Attentats de ParisLa vie d’après des djihadistes, entre ennui et nouveaux projets d’attaques
Au procès du 13 novembre, mercredi, la Cour a diffusé des conversations de l’artificier de la cellule terroriste lors de sa planque après les attentats.
Au procès du 13 novembre, un enquêteur a levé, mercredi, un coin du voile sur la vie de la cellule djihadiste dans les mois qui ont suivi les attentats, entre préparatifs des actions futures, testaments et brouilles liées à la «promiscuité».
«Travailler à long terme»
Le premier message audio diffusé dans la salle d’audience dure un quart d’heure. Il a été enregistré mi-mars 2016. On y entend le bruit de la circulation et, surtout, le cliquetis répétitif du stylo que Najim Laachraoui tient vraisemblablement entre les mains.
Najim Laachraoui, qui se fera exploser à l’aéroport de Zaventem, est l’artificier de la cellule responsable des attaques qui ont fait 130 morts à Paris et Saint-Denis le 13 novembre 2015, puis 32 à Bruxelles le 22 mars 2016. Depuis le 13 novembre, il vit caché dans des planques en Belgique, tout comme le seul membre encore en vie des commandos parisiens, Salah Abdeslam, et plusieurs de ses voisins de box jugés devant la Cour d’assises spéciale de Paris.
La voix nonchalante de Najim Laachraoui résonne dans la salle. Il s’adresse à Oussama Atar, le commanditaire des attentats pilotés par le groupe État islamique depuis la Syrie. «Les frères veulent savoir, dit-il. «Tu préfères qu’on travaille à long terme ou qu’on fasse une grosse opération, on sort tous et puis c’est fini?»

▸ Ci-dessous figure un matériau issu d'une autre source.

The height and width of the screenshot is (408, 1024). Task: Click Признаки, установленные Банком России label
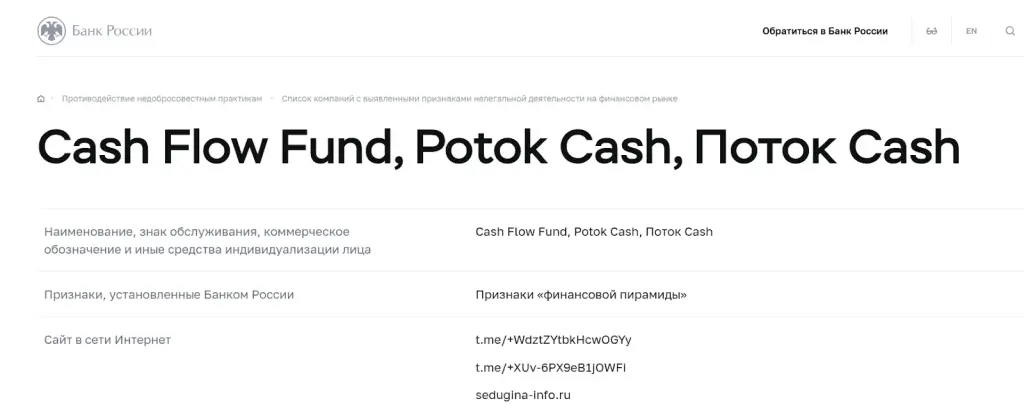[168, 294]
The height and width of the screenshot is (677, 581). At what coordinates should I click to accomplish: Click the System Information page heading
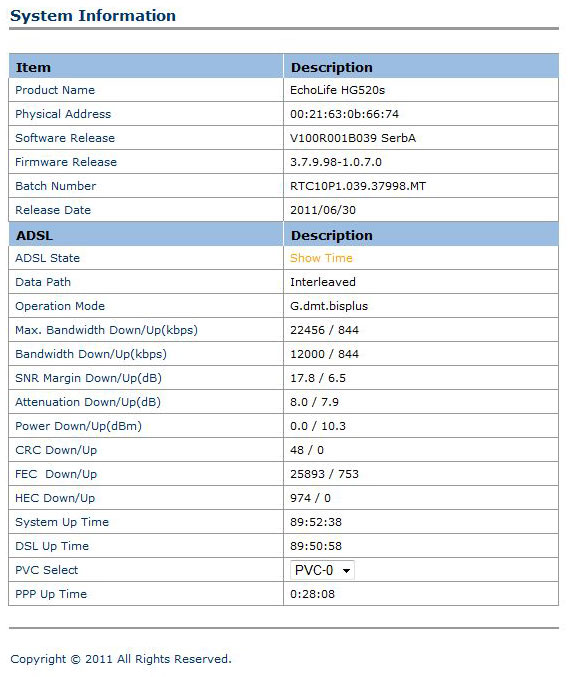pyautogui.click(x=93, y=16)
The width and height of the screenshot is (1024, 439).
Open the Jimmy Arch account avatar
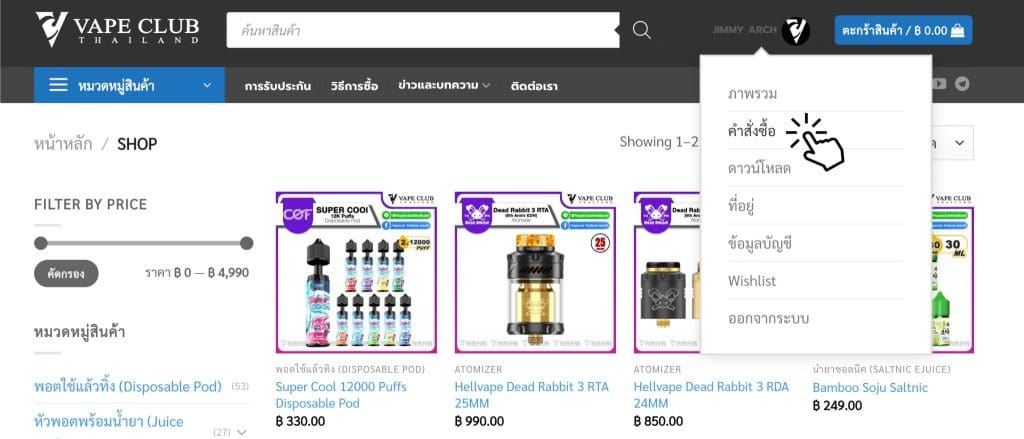(x=795, y=31)
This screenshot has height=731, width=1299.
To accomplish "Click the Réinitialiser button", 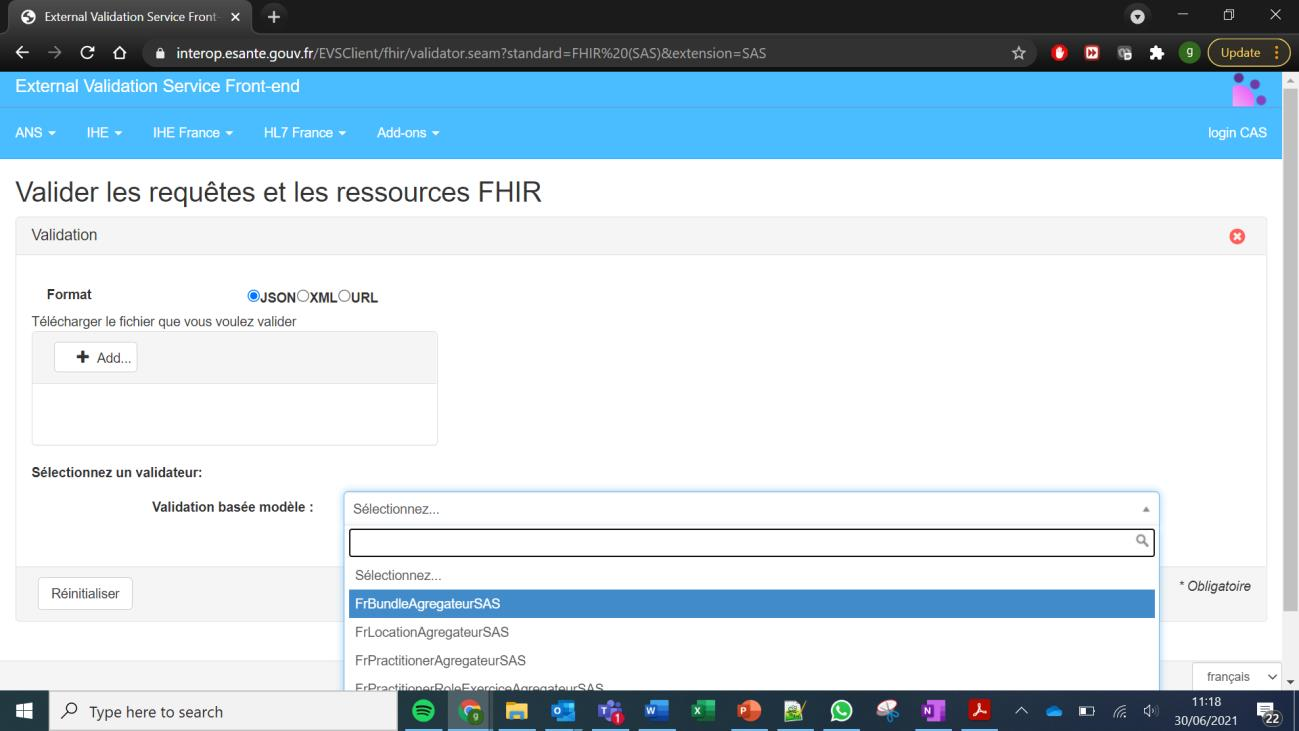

«Si on veut travailler à long terme, il faut éviter de taper la Belgique pour qu’on ait une base de repli. Les frères préféreraient qu’on se concentre sur la France… Eux, ils veulent annuler l’Euro (de football prévu en 2016), suggère-t-il. Ce serait une première.» À travers ses propos, ponctués de «tu vois», de mots en arabe ou de références religieuses, Najim Laachraoui éclaire le quotidien des membres restants de la cellule djihadiste. «On est là, on n’a rien à faire, on est toute la journée dans l’appartement», dit-il, proposant que l’artificier en chef envoie des instructions, qu’ils «tentent» des expériences.
«Petits problèmes»
Najim Laachraoui ne manque pas d’idées. «En dix jours, on a fait 100 kilos de TATP (l’explosif utilisé pour les ceintures portées par les kamikazes)», se vante-t-il. Il en espère «100 de plus» la semaine suivante. «Moi, ce que je pensais, tu en mets 600-700 dans un camion et tu déchires tout.» Ou alors dans «des bonbonnes de gaz? propose-t-il. Tu les vides, tu les remplis de TATP, tu vois, et tu fais sauter le tout.»
Quelques jours après l’enregistrement de ce message, l’interpellation de Salah Abdeslam forcera la cellule à abandonner ces projets et à planifier «dans la précipitation» les attentats de Bruxelles, indique l’enquêteur, entendu depuis la capitale belge. Cet enregistrement et d’autres seront retrouvés dans un ordinateur abandonné par la cellule dans un sac-poubelle près d’une planque.
Dans l’ordinateur, les enquêteurs trouveront aussi des testaments audios ou écrits, des lettres et des photos des membres de la cellule dans leurs planques. Diffusées à l’audience, on y voit le groupe poser tout sourire sur un matelas. Les images auraient des airs de photos de soirées étudiantes, n’était-ce la présence de kalachnikovs et d’un drapeau du groupe État islamique au mur.
«Ne vous inquiétez pas, tout se passe bien», rassurait Najim Laachraoui à la fin de son message audio. «Les petits problèmes que nous avons pu avoir se sont dissipés en prenant plusieurs appartements. Cette promiscuité, parfois, ça crée des tensions. Il y en a beaucoup moins», promet-il.
À l’écran, le policier belge montre enfin des lettres adressées à ses proches par Salah Abdeslam, rédigées d’une écriture adolescente sur des pages de cahier quadrillées et truffées de fautes. «Ma petite sœur chérie, j’imagine que ça ne doit pas être facile pour toi d’être séparée de tes deux frères, en plus tout le monde nous traite de terroristes. Sache que nous avons seulement terrorisé les mécréants», écrit-il. Un autre de ses messages met à mal la version du renoncement à se faire exploser à Paris, que Salah Abdeslam défend au procès. «J’aurais voulu être parmi les shahid (martyr), mais Allah en a décidé autrement», dit-il, en parlant d’un «défaut» dans sa ceinture. Pour «finir le travail», demande-t-il, «j’aimerais être mieux équipé».